## Brano del documento
_____
Michele, puoi descriverci brevemente in cosa consiste la Sezione Confraternite?
La sezione Confraternite si compone di 17 buste e 19 registri e volumi. La documentazione copre un arco cronologico che va dal XVI al XX secolo e conserva prevalentemente gli atti relativi all’erezione delle confraternite carmelitane di tutto il mondo.
Lo scopo delle confraternite è di favorire la devozione allo Scapolare ed eventualmente solennizzare, a livello locale, la festa della Madonna del Carmine.
Secondo la tradizione, il rito di imposizione dello scapolare si diffuse in seguito all’apparizione della Vergine a san Simone Stock, priore generale dell’Ordine, che sarebbe avvenuta il 16 luglio 1251. In tale occasione, fu rivelato che chi avesse indossato l’abitino con devozione, sarebbe andato in Paradiso il sabato successivo alla sua morte (il cosiddetto “privilegio sabatino”).
Il bisogno di raccogliere la documentazione relativa alle confraternite nacque quando papa Clemente VIII, con la bolla Quaecumque del 7 dicembre 1604, dispose che le piccole confraternite sparse per il mondo si aggregassero alle arciconfraternite romane, conferendo ai superiori generali e ai vescovi la possibilità di erezione di nuovi sodalizi. Per i carmelitani, le arciconfraternite furono quelle di Santa Maria in Traspontina, di San Martino ai Monti e di San Crisogono.
Per l’erezione di una nuova confraternita, il parroco o la comunità interessata dovevano – e devono tuttora – trasmettere al priore generale oppure al priore provinciale di competenza una supplica o un memoriale, con allegato il consenso del vescovo locale. Verificata la correttezza dei documenti e della procedura, l’Ordine provvede alla spedizione del decreto di erezione agli interessati, registrando tale atto nel registro generale.
_____
## Dati raccolti
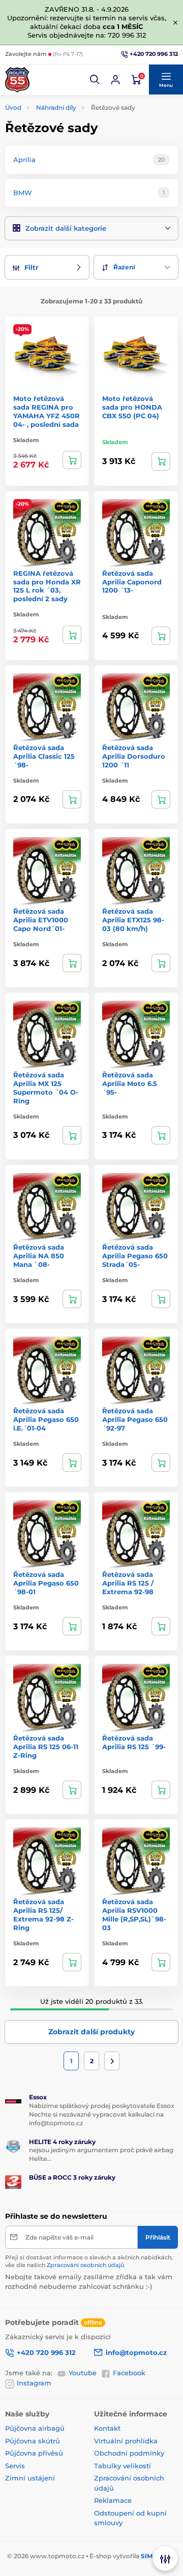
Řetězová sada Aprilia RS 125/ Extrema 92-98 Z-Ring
_____
## Cose da fare
[1] Elenca tutte le arciconfraternite romane dei carmelitani nominate nel brano sulla Sezione Confraternite.
[2] Trascrivi dal brano sulla Sezione Confraternite la parte che comincia con "Il bisogno di" e arriva fino a "di San Crisogono.".
[3] Riassumi in due frasi il brano sulla Sezione Confraternite.

## Risposte
[1]
- Santa Maria in Traspontina
- San Martino ai Monti
- San Crisogono

[2]
Il bisogno di raccogliere la documentazione relativa alle confraternite nacque quando papa Clemente VIII, con la bolla Quaecumque del 7 dicembre 1604, dispose che le piccole confraternite sparse per il mondo si aggregassero alle arciconfraternite romane, conferendo ai superiori generali e ai vescovi la possibilità di erezione di nuovi sodalizi. Per i carmelitani, le arciconfraternite furono quelle di Santa Maria in Traspontina, di San Martino ai Monti e di San Crisogono.

[3] La Sezione Confraternite si compone di 17 buste e 19 registri e volumi, che vanno dal XVI al XX secolo. Conserva soprattutto gli atti di erezione delle confraternite carmelitane di tutto il mondo, nate per favorire la devozione allo Scapolare, e per fondarne una nuova si manda al priore generale o provinciale una supplica con il consenso del vescovo, dopo di che l'Ordine spedisce il decreto e lo registra.